Türkler ilk defa müslümanlarla Hz. Ömer döneminde karşılaşıyor. Fakat bu karşılaşmadan önce Hz. Muhammed Türkleri biliyordu. Çünkü Hz. Peygamber’in Türkler’den haberdar olduğu ve onlarla ilgili Buharî(ö. 869), Müslim(ö.875) ve Ebû Davud(ö. 888)’a ait sahih hadis kitaplarında yer alan hadisler zikrettiği bilinmektedir.

İlk temas ise Hz. Osman döneminde, Araplar İran‘ı fethettikten sonra Türkler ile Arapların komşu olmasıyla başlıyor. Böylece ilk defa Türkler, müslüman bir ülkeyle komşu oluyor. Daha sonra ufak tefek çatışmalar başlıyor. Bu ilk çatışmalar Hz. Osman döneminde başlıyor. Emeviler döneminde ise bu çatışmalar savaşa dönüşüyor.

Hz. Muhammed’in Mekke’nin fethine hazırlandığı günlerde Göktürk Kağanı olan İlig Kağan da babası ve dedesi gibi Çin’e karşı ağır bir mağlubiyet aldı (630). Göktürk Devleti’nin Doğu yarısı Çin hâkimiyetine girdi. Batı kısmı ise ancak 28 yıl ayakta kalabildi. 658’de onlar da Çin’e tabi oldular. Türk kabilelerinin bir kısmı etrafa dağılıp bağımsız hareket ederken çoğunluğu Çin’in idaresine girmek zorunda kaldı. Türkler devletsiz kaldılar.

Bu sırada müslümanların fetihleri de çoktan başlamış; halifeler ordularının yönünü Kuzey Suriye, İran ve Mısır’a çevirmişlerdi bile. Müslümanlar o kadar yürekten savaşıyorlardı ki ne Bizans, ne de Sasani kuvvetleri onları durdurabiliyordu.

Yapılacak görevler =
- A) Metin bölümüne göre aşağıdaki soruları yanıtlayın:
(i) Türkler ile Araplar arasındaki ilk temas hangi halifenin döneminde başlıyor?
(ii) İlig Kağan Çin'e karşı hangi yılda ağır bir mağlubiyet aldı?
(iii) Göktürk Devleti'nin Batı kısmı hangi yılda Çin'e tabi oldu?
- B) Metin bölümünde "Hz. Muhammed’in Mekke’nin" sözlerini içeren ifadeyle açılıp "kuvvetleri onları durdurabiliyordu." ile kapanan kısmı lütfen aynen alıntılayın.

Toplanan veriler =
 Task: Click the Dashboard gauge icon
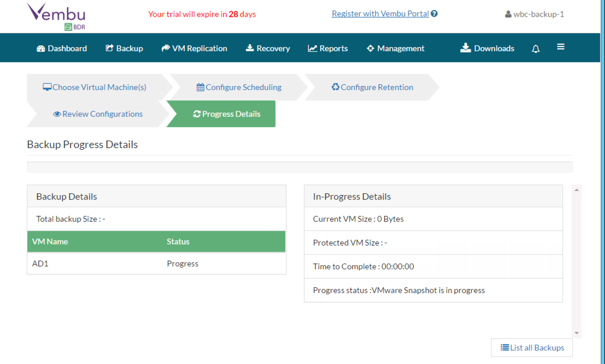pyautogui.click(x=41, y=49)
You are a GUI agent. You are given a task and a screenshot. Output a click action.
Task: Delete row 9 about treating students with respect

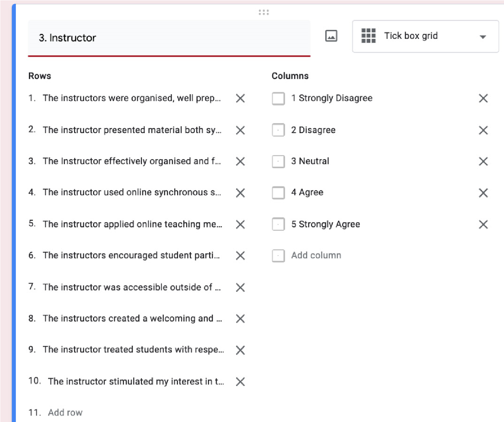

Alıştırma sonuçları =
- A)
(i) Hz. Osman döneminde
(ii) 630
(iii) 658

- B)
Hz. Muhammed’in Mekke’nin fethine hazırlandığı günlerde Göktürk Kağanı olan İlig Kağan da babası ve dedesi gibi Çin’e karşı ağır bir mağlubiyet aldı (630). Göktürk Devleti’nin Doğu yarısı Çin hâkimiyetine girdi. Batı kısmı ise ancak 28 yıl ayakta kalabildi. 658’de onlar da Çin’e tabi oldular. Türk kabilelerinin bir kısmı etrafa dağılıp bağımsız hareket ederken çoğunluğu Çin’in idaresine girmek zorunda kaldı. Türkler devletsiz kaldılar.

Bu sırada müslümanların fetihleri de çoktan başlamış; halifeler ordularının yönünü Kuzey Suriye, İran ve Mısır’a çevirmişlerdi bile. Müslümanlar o kadar yürekten savaşıyorlardı ki ne Bizans, ne de Sasani kuvvetleri onları durdurabiliyordu.